Text Database Fundamentals

Databases, Records, and Fields

A text database is a collection of related documents assembled into a single searchable unit. The individual documents can be massive or minuscule, but they should bear some relation to each other.

A database is composed of smaller units called records. In a text database, a record can be an entire document, a section within a document, a single page, or a fragment of text within a page. When you search a database, you will retrieve one or more records containing information that satisfies your query.

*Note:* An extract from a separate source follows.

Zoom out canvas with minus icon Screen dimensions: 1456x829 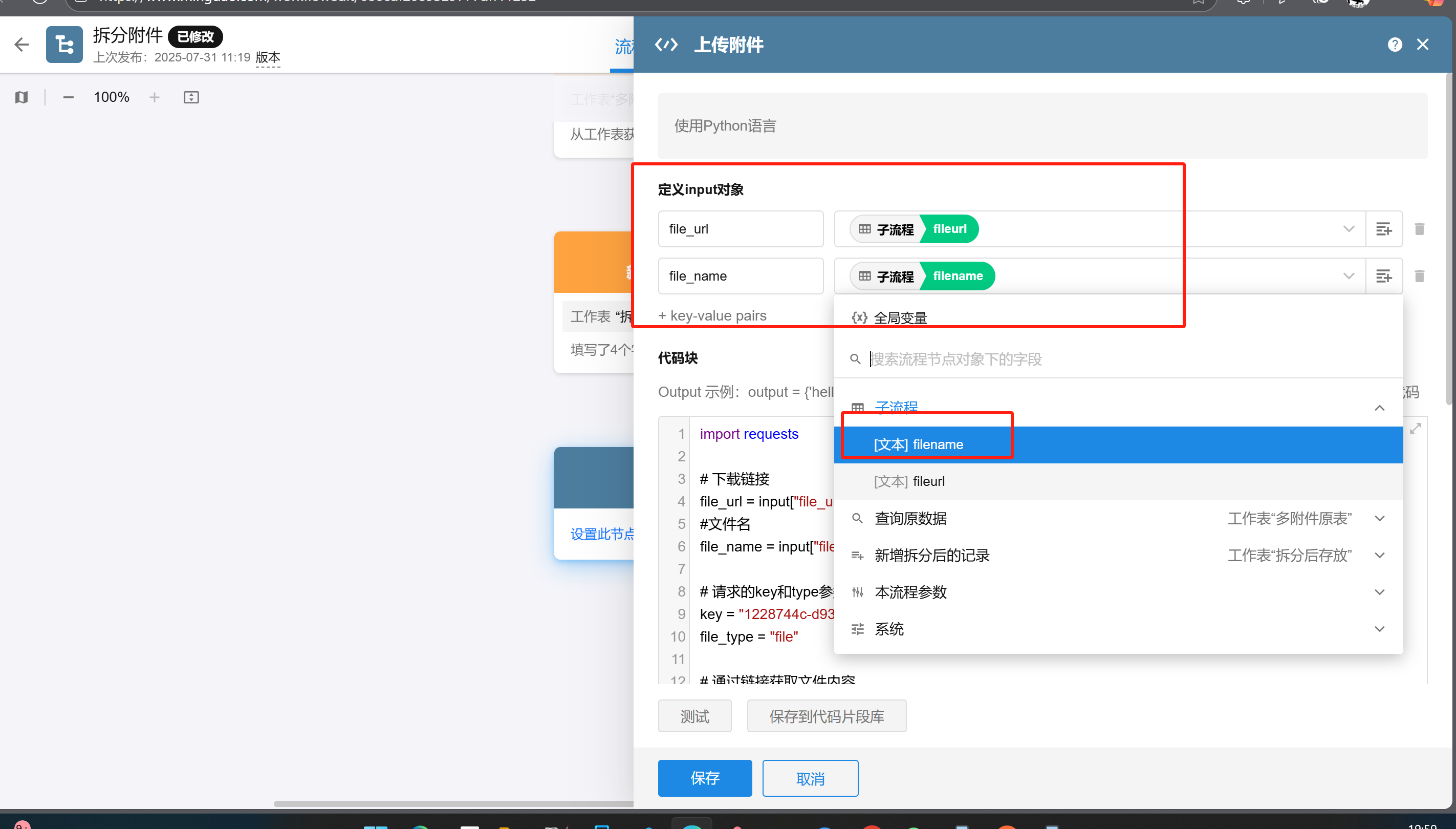[68, 97]
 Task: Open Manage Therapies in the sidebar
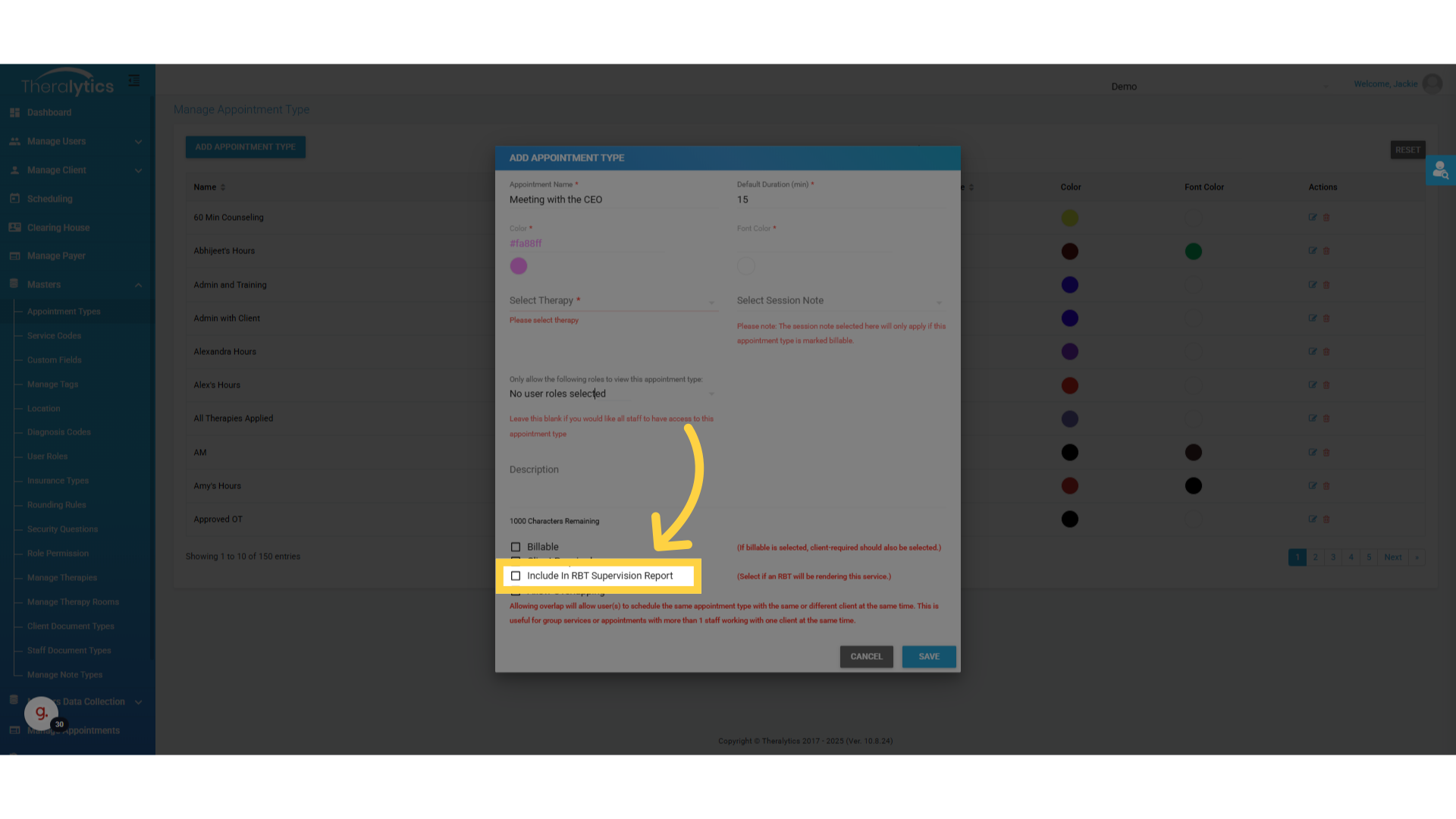tap(62, 578)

A record can contain smaller regions of data called fields. A field usually defines a particular type of data common to several or all records within a database. For instance, in a database of corporate memos, wherein each memo makes up a record, the following fields might be used: TO, FROM, DATE, SUBJECT, and TEXT. You can narrow the scope of a search by restricting it to one or more fields. In this example, you might limit your search to the FROM field when searching for a sender's name. Only those records with the specified name in that field would be retrieved.

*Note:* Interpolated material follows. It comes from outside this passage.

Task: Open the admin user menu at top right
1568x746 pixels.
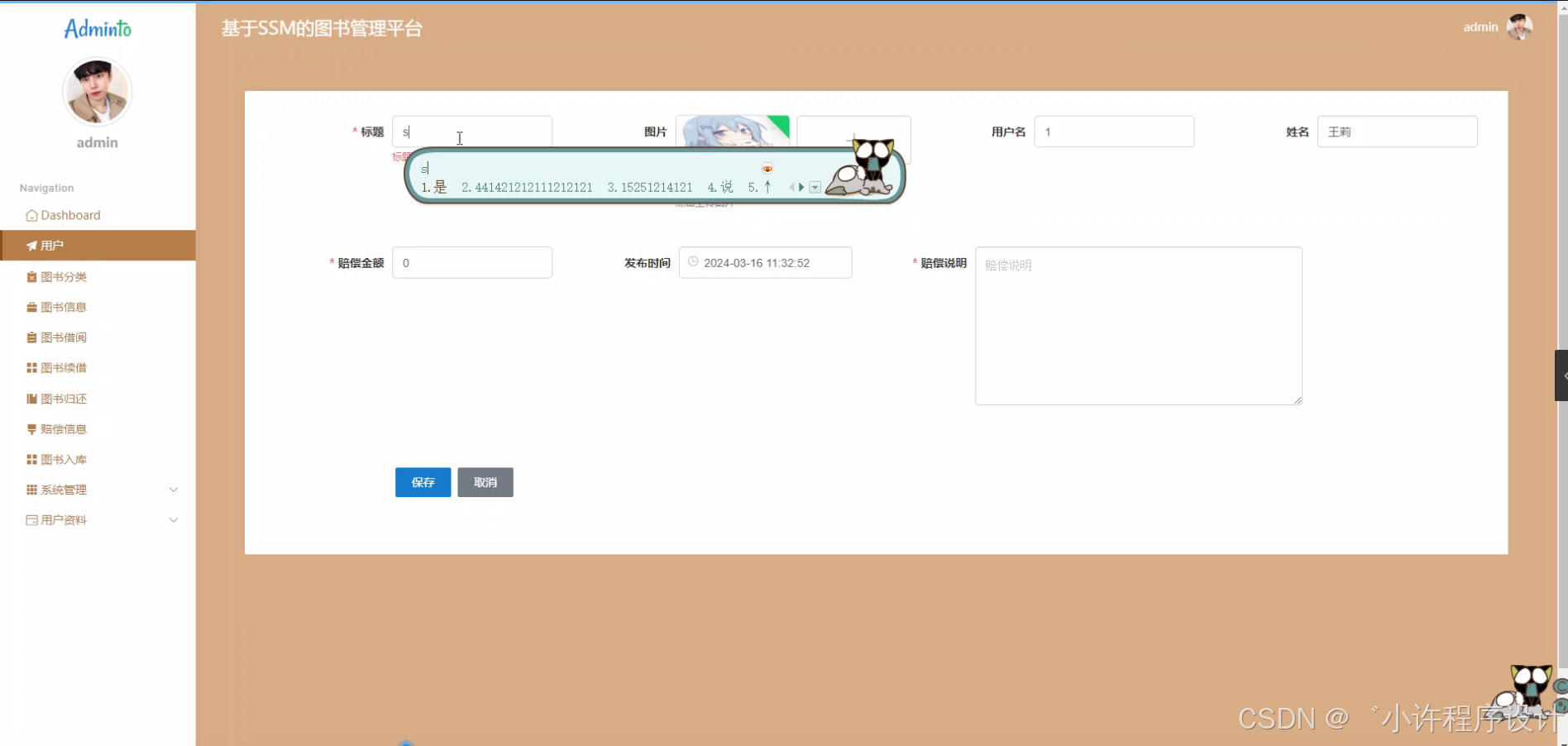Action: pyautogui.click(x=1497, y=26)
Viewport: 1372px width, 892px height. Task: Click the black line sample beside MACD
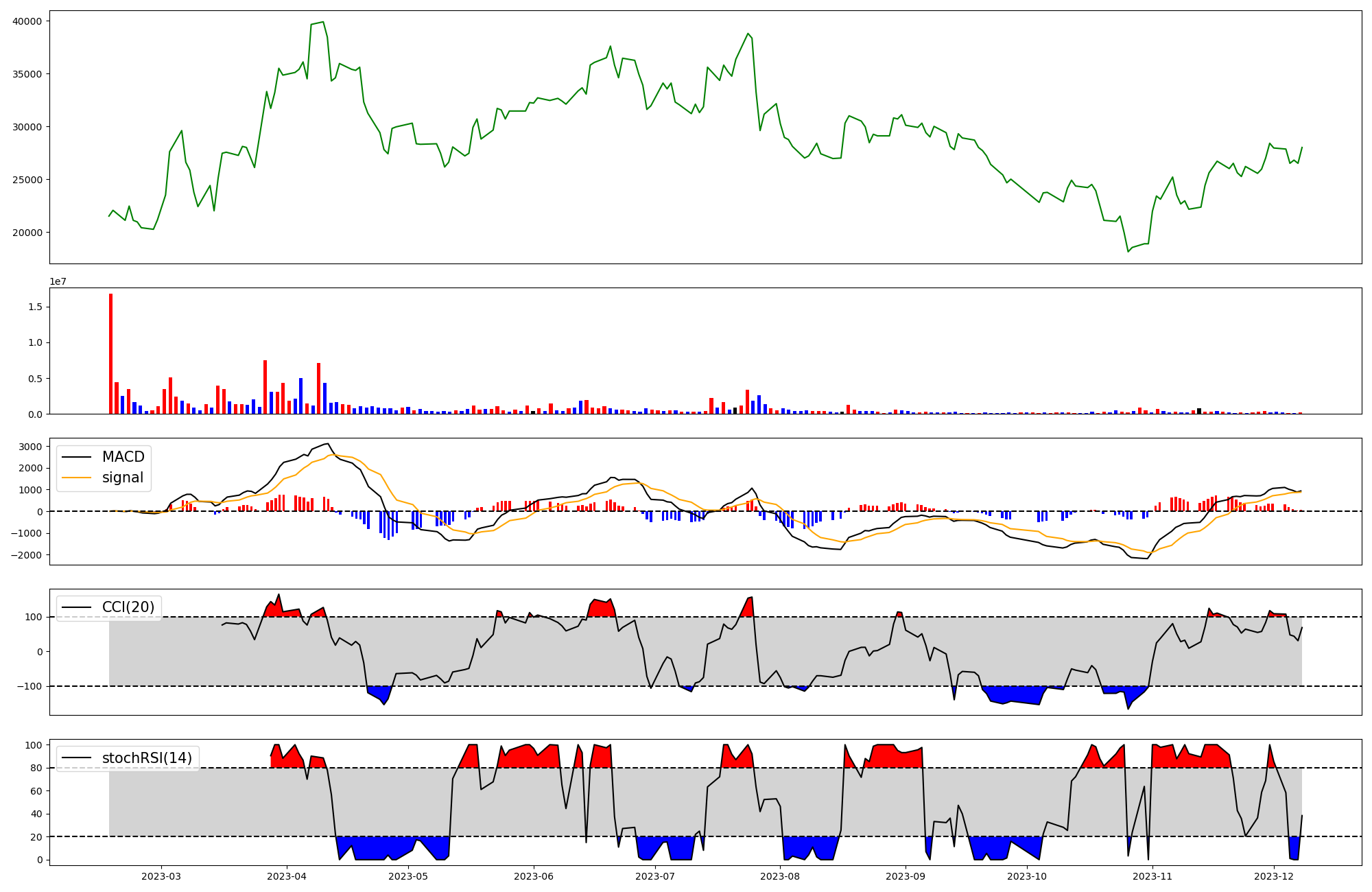(77, 457)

As opposed to a keyword-based system, PLWeb Turbo is full-text retrieval software, meaning that it indexes every word in a document, with the exception of stopwords. Stopwords are those terms that PLWeb Turbo is programmed to ignore during the indexing and retrieval processes, in order to prevent the retrieval of extraneous records. Generally, a stopword list includes articles, pronouns, adjectives, adverbs, and prepositions (the, they, very, not, of, etc.) that are most common in the English language. After reading about relevance ranking, you'll understand why a stopword list is used.